* **WHAT NEEDS TO BE DONE**
Locate every line in the records that contains the word "Saturday" and copy each of those lines.

(Records of locating words and elements)
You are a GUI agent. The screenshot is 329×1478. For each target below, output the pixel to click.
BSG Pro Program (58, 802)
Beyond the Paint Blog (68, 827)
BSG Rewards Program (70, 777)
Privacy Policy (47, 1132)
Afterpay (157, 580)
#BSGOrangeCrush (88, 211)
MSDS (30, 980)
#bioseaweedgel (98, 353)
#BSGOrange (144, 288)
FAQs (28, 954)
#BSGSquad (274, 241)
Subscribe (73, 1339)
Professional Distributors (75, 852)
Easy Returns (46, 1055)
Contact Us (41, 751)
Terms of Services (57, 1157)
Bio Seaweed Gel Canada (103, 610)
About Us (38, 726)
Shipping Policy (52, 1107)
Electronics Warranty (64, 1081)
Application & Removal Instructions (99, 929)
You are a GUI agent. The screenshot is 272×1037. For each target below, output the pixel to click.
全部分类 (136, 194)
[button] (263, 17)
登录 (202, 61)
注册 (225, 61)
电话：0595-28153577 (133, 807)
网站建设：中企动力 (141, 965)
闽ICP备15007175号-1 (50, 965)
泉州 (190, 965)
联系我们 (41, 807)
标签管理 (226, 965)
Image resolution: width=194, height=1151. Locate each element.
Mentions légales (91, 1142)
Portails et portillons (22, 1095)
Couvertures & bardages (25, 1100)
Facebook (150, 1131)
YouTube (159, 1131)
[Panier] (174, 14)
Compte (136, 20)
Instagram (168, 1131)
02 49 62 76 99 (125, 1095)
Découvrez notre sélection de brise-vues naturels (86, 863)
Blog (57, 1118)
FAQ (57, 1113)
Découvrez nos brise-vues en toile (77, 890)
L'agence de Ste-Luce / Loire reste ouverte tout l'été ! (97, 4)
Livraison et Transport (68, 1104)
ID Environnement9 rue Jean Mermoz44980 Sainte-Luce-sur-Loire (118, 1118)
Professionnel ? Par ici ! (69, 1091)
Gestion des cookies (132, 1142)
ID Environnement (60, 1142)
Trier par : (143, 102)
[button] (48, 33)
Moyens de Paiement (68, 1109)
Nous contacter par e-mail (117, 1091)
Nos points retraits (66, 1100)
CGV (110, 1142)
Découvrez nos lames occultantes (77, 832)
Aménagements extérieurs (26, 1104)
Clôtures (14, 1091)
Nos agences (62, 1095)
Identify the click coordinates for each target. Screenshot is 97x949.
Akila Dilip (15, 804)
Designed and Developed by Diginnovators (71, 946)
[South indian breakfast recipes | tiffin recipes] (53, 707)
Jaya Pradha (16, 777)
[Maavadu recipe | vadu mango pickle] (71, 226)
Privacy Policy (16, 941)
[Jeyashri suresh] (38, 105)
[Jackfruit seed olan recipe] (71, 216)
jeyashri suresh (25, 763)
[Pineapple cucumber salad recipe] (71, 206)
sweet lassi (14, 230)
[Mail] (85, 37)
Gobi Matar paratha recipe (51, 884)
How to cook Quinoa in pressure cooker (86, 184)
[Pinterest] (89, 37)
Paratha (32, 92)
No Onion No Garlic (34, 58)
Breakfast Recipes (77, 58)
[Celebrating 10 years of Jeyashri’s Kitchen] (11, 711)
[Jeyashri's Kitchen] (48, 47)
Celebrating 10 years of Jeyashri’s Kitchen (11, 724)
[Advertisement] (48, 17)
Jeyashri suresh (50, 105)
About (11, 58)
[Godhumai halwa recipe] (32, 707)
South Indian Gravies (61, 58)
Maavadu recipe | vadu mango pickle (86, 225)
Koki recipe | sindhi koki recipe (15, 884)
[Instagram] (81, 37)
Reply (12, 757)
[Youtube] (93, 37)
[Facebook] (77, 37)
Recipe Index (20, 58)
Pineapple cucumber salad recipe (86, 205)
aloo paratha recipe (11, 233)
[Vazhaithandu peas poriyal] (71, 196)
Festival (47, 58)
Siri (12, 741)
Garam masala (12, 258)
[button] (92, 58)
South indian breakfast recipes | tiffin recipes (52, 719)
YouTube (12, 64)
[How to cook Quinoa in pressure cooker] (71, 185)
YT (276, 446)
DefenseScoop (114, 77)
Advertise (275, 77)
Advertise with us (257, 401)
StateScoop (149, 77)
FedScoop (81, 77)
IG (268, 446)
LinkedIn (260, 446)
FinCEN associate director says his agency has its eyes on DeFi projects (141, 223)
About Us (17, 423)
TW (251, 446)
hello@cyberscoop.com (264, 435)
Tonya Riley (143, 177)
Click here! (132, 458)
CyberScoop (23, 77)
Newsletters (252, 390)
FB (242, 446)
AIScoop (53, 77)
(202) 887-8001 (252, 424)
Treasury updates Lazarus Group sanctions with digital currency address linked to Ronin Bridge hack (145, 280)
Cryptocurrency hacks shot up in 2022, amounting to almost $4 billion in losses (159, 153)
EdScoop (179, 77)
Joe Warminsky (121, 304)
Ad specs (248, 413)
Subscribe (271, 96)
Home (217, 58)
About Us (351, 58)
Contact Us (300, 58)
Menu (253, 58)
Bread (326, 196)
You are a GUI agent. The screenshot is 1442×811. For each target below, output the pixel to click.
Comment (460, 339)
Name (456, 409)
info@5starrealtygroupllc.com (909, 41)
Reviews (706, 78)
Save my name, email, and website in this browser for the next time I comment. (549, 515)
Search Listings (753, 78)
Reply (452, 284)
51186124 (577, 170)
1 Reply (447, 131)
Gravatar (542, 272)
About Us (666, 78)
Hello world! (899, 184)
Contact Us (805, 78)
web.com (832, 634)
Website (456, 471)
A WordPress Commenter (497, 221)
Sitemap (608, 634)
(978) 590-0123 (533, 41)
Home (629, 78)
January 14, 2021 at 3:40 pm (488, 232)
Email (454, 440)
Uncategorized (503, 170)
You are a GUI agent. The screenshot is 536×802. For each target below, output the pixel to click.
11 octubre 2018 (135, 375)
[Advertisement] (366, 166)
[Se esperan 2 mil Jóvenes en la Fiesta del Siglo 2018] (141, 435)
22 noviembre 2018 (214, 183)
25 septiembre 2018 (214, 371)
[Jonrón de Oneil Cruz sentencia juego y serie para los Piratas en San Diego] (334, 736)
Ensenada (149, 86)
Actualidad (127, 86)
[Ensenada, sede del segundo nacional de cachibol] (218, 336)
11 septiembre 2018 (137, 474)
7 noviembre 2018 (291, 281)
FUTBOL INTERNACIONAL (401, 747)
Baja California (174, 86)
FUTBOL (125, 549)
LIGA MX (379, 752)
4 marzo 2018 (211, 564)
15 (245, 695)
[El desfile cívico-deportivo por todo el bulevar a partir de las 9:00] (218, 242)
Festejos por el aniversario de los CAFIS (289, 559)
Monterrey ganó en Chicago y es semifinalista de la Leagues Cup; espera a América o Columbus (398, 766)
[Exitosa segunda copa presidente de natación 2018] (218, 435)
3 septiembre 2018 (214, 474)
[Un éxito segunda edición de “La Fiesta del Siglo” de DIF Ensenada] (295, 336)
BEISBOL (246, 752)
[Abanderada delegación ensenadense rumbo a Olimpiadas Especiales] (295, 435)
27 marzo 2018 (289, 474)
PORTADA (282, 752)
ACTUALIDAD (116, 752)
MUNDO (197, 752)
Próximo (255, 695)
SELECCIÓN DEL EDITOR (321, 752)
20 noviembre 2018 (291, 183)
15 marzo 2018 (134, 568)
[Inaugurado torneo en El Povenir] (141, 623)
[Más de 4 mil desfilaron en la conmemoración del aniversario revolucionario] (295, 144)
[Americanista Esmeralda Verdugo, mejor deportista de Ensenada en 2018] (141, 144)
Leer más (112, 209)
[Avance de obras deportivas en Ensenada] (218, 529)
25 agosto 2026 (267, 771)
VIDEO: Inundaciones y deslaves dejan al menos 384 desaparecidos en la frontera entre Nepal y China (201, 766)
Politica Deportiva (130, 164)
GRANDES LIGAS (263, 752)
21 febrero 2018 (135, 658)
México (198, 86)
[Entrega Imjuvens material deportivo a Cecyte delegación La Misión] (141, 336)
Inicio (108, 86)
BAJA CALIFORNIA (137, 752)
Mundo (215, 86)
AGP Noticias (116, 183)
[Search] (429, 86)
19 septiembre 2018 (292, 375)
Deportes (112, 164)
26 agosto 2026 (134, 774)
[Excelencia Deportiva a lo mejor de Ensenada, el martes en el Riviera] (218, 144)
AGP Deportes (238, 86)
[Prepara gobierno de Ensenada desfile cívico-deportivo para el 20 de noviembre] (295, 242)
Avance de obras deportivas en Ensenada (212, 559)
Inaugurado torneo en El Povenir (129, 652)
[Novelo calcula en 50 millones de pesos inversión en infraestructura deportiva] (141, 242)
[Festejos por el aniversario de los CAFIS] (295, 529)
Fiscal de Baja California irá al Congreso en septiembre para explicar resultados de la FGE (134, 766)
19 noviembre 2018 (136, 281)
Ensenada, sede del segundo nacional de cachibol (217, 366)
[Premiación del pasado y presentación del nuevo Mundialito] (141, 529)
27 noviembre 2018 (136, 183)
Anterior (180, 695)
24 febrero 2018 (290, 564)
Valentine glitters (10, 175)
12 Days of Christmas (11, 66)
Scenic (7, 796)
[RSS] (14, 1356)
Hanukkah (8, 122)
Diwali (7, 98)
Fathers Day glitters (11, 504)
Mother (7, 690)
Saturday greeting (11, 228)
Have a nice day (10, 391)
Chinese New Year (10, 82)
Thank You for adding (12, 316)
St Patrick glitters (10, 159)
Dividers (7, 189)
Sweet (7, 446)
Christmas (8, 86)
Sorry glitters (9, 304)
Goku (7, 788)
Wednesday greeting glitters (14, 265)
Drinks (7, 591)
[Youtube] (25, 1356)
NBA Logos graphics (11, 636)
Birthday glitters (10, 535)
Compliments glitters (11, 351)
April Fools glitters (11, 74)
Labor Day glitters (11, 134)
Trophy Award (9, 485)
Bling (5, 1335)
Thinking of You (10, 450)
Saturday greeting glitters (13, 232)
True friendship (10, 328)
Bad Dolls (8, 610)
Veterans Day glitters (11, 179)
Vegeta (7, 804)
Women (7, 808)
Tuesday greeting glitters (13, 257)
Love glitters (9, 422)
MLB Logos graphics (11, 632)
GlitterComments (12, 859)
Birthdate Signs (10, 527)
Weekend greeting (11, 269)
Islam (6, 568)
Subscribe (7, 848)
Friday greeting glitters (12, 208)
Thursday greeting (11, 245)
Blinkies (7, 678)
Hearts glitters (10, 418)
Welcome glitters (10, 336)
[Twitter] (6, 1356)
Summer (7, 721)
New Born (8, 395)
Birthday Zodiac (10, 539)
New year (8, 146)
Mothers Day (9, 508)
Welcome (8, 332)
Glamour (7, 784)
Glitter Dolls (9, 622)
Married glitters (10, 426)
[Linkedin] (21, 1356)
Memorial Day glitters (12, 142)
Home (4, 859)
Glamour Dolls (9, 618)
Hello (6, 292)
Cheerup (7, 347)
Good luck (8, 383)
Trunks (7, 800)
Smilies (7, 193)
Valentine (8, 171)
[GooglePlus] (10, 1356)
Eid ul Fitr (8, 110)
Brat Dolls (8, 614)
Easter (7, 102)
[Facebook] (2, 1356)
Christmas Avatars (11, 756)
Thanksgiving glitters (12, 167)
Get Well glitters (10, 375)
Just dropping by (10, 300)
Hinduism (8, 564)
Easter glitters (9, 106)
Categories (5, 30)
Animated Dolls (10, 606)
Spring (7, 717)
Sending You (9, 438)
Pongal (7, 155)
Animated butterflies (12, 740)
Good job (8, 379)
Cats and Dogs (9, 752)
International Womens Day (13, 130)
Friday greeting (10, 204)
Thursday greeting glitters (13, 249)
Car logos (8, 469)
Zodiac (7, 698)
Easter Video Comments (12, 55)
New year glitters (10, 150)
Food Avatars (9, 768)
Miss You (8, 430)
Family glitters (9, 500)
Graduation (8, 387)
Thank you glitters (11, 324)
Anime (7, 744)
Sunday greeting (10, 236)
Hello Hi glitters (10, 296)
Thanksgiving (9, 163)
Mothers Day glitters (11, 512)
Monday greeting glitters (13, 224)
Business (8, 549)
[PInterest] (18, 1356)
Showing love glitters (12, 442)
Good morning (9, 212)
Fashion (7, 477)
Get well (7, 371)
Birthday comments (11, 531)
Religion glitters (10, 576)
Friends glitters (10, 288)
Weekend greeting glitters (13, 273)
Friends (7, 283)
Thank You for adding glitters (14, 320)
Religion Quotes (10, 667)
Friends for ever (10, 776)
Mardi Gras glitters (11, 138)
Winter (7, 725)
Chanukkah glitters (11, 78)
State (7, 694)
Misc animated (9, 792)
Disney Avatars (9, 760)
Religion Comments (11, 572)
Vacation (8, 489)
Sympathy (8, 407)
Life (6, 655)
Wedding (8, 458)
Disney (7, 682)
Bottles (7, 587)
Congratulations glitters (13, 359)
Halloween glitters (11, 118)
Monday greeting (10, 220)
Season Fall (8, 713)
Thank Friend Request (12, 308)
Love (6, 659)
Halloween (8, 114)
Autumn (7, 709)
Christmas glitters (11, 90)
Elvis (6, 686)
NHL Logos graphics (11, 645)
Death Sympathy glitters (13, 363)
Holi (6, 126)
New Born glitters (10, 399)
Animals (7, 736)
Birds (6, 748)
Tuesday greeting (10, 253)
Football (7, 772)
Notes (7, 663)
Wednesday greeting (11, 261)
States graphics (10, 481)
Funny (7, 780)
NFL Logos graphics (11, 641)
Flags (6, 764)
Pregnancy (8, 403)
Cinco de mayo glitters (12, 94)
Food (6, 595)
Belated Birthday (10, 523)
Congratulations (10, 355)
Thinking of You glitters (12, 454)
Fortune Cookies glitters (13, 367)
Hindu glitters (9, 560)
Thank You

* **RESULT**
Saturday greeting (11, 228)
Saturday greeting glitters (13, 232)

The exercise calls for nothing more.